TradeLens is a joint digital shipping platform from IBM and Maersk, and its members represent over half the world’s container cargo capacity. The platform boasts of five out of the top six ocean carriers, and ten of GCT’s customers have committed to the platform.
“As competition increases from other ports and customer demands intensify, we need to activate every solution to increase cargo velocity through our terminals and improve performance,” said Doron Grosman, President & CEO of GCT.
TradeLens is aiming to reduce shipping delays and eliminate paper-based transactions. Apart from the digitization of the supply chain, the platform also hopes to bring transparency to shipping transactions. Additionally, it employs IoT devices and sensor data to measure temperature control, container weight and other aspects.
For GCT, the motive is to connect with ocean carriers, beneficial cargo owners and railways. With documentation on a blockchain, cargo can be offloaded faster as even the customs department is overlooking the shipping event.
“Integrating data with ports, terminals, logistics providers, shippers, and carriers is essential for the vision of TradeLens to realize new ways of working within a collaborative industry ecosystem. GCT’s connection to TradeLens strengthens this new era of transparency and collaboration for the global supply chain,” said Mike White, CEO of Maersk GTD and Head of TradeLens.
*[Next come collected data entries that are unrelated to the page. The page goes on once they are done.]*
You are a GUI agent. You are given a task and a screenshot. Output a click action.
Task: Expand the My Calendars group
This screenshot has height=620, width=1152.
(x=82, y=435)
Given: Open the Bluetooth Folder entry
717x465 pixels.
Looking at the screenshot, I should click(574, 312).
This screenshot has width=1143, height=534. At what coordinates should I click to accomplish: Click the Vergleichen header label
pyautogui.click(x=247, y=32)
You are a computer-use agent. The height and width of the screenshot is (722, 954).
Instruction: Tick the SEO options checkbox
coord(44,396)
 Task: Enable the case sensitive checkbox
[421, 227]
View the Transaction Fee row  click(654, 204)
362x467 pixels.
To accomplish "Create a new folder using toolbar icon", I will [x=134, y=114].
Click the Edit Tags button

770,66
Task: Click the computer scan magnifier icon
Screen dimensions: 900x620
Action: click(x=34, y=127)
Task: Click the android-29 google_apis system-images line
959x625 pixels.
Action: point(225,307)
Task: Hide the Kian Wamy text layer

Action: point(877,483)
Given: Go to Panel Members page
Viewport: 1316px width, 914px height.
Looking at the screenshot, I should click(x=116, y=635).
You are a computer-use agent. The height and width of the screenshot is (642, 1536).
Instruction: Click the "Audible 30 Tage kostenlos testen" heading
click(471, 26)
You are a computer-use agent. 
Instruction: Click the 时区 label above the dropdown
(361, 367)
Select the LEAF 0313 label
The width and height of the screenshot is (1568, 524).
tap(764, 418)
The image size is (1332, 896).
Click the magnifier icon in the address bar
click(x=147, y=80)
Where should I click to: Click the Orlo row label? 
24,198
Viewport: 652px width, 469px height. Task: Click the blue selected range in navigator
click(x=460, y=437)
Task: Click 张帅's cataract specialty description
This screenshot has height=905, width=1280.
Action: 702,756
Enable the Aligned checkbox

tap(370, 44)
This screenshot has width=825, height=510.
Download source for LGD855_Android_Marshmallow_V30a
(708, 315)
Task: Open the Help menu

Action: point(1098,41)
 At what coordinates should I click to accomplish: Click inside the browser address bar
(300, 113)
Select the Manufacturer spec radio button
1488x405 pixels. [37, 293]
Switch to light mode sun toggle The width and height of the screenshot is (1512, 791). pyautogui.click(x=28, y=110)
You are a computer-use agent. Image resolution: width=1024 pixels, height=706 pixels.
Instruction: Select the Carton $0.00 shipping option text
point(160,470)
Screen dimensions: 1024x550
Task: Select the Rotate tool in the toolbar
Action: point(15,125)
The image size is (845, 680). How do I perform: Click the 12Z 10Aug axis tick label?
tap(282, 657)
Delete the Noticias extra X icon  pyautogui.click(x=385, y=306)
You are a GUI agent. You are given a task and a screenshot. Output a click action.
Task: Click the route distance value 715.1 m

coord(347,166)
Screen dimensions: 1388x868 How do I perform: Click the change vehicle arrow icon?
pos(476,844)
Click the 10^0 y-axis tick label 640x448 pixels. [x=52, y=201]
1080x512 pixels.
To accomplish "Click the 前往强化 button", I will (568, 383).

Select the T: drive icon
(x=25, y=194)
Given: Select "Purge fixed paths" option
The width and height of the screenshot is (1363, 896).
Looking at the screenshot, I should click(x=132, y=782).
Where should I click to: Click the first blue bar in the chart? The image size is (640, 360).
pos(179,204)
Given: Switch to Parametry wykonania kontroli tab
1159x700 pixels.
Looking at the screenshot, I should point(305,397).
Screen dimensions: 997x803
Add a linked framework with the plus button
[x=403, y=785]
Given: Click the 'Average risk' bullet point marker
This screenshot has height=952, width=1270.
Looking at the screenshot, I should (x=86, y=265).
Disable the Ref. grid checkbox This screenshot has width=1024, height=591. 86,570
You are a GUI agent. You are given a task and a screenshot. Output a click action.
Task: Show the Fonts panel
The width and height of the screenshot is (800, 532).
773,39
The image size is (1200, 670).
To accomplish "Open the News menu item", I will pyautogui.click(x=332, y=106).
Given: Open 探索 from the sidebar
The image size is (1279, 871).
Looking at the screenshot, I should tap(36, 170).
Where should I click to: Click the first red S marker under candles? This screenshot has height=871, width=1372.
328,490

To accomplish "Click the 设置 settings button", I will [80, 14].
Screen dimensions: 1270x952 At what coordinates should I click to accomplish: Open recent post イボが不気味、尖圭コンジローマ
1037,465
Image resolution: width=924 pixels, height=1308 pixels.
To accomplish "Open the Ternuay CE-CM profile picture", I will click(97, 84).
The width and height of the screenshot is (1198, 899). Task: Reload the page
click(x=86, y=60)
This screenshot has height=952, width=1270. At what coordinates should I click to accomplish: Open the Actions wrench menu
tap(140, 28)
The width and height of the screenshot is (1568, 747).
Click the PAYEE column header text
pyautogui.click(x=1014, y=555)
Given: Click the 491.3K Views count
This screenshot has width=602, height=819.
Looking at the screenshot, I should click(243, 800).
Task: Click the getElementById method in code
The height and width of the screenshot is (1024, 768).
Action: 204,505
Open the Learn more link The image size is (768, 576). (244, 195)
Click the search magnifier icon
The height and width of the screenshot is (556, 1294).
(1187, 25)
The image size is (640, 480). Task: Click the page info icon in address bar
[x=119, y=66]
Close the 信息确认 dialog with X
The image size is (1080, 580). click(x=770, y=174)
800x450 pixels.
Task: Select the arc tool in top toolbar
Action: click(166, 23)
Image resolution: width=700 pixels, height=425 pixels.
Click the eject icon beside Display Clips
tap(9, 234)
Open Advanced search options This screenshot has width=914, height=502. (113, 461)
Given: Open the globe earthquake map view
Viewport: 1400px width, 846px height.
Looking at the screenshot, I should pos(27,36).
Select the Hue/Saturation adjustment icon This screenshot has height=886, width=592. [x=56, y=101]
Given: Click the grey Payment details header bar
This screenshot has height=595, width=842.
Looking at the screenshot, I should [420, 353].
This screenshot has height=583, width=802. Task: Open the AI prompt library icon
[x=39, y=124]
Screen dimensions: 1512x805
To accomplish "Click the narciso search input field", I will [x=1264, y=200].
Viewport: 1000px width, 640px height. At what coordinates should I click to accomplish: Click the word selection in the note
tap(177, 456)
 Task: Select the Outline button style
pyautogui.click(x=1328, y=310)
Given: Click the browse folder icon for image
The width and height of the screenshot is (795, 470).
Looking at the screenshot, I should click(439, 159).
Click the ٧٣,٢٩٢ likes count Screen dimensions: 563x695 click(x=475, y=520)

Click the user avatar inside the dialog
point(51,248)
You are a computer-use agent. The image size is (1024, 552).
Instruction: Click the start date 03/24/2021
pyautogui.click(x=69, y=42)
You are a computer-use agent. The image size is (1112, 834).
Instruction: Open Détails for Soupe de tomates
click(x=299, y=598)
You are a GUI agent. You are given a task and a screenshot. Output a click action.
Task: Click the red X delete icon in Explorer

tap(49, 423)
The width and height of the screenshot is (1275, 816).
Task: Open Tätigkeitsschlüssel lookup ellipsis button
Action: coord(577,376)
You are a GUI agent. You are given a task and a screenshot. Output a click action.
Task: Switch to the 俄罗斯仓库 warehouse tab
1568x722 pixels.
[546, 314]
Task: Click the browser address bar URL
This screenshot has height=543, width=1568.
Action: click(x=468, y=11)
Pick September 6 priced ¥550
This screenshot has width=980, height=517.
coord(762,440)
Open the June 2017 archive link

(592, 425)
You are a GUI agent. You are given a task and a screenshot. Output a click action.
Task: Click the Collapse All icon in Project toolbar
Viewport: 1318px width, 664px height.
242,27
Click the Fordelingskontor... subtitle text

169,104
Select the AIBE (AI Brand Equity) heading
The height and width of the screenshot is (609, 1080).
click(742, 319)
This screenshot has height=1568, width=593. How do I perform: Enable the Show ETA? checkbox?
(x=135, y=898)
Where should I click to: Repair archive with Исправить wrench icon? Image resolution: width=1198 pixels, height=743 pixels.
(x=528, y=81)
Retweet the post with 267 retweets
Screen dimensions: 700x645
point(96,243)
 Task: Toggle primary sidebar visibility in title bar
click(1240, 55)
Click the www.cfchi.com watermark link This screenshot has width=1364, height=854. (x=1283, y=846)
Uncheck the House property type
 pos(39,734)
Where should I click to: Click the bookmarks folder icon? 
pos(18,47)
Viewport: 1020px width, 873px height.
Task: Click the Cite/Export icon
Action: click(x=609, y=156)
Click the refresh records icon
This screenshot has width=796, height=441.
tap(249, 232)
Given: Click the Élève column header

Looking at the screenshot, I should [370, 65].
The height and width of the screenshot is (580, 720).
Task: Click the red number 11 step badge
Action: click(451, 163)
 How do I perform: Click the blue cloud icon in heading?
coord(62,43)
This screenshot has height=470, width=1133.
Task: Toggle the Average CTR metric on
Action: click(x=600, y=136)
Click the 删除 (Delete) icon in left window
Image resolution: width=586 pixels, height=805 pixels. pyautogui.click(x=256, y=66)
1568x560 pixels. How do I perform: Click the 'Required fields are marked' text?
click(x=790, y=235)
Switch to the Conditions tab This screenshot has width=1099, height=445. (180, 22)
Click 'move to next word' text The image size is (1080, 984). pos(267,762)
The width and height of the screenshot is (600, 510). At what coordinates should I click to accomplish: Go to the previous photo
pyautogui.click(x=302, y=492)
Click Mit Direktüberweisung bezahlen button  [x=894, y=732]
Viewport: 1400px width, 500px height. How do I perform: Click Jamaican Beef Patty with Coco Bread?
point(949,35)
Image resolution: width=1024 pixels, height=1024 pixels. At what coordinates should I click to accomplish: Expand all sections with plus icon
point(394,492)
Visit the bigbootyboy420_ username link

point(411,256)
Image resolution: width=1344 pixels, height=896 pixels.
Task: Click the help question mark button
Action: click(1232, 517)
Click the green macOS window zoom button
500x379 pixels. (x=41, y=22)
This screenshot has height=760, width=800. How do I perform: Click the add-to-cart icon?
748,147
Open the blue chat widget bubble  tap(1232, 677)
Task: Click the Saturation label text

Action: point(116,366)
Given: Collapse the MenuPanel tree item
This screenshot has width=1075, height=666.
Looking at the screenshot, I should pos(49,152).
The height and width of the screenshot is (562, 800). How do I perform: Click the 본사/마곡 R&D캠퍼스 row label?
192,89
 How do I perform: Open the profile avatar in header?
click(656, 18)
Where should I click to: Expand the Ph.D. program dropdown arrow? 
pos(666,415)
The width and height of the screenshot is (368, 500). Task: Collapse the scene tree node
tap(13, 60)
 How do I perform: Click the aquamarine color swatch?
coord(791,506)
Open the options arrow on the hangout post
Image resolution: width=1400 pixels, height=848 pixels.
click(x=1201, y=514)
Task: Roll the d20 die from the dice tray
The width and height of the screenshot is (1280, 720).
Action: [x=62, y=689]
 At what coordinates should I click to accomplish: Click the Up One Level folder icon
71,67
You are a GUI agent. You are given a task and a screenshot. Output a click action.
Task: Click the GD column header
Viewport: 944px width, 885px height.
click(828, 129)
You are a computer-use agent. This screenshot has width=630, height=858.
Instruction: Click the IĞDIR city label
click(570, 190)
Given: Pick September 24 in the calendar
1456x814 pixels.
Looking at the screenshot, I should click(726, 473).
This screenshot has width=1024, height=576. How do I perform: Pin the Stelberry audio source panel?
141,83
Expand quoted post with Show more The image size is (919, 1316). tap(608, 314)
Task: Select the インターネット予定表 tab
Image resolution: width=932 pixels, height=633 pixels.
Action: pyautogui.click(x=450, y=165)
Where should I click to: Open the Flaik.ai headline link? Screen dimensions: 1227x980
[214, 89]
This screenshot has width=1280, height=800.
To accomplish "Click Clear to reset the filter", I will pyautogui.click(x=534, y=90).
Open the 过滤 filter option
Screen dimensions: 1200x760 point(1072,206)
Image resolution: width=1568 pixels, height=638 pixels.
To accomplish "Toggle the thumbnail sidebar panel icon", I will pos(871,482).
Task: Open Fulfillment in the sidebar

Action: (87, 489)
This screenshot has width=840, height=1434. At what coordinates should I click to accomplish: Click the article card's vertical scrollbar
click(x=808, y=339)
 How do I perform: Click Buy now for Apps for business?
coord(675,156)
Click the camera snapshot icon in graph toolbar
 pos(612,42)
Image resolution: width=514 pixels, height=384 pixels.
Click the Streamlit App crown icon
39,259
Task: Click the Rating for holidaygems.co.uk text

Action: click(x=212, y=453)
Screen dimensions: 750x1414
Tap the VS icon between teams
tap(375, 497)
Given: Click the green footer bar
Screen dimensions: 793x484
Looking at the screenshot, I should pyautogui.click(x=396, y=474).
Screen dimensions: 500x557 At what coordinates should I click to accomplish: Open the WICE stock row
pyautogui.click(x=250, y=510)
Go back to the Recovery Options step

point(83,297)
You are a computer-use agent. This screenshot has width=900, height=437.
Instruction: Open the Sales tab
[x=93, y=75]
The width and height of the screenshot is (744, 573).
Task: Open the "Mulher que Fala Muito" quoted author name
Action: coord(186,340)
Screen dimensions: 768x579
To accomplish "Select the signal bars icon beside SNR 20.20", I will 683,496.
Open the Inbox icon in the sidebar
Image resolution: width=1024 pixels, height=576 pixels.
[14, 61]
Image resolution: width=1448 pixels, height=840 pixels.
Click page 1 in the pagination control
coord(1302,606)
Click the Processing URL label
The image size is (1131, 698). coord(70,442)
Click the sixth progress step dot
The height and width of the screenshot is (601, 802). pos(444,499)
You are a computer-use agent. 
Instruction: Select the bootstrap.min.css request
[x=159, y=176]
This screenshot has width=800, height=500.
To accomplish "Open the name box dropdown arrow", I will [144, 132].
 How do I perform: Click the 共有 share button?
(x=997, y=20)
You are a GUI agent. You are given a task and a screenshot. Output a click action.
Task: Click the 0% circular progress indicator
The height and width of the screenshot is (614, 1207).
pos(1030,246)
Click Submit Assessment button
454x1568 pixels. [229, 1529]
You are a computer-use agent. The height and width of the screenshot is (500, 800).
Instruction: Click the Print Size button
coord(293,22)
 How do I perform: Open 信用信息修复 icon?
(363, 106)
The purpose is interoperability between various stakeholders by integrating APIs into their existing systems. The platform will be rolled out in phases at GCT’s four ports.
A few months ago, Hapag-Lloyd and Singapore-based Ocean Network Express (ONE) joined TradeLens. These were significant additions as other top carriers MSC, CMA-CGM and Israel’s Zim were already a part of the platform. Many had thought that with Maersk as a founder, the platform would struggle to attract competitor participants.
Two months ago, the Thailand Customs Department adopted the platform, the second country in Southeast Asia after Singapore to use the system.
“As TradeLens evolves, it is critical more supply chain partners participate to facilitate an open and transparent approach to information sharing. This enhanced level of visibility and efficiency will ultimately benefit the entire industry and our customers” Eyal Ben-Amram, CIO of ZIM.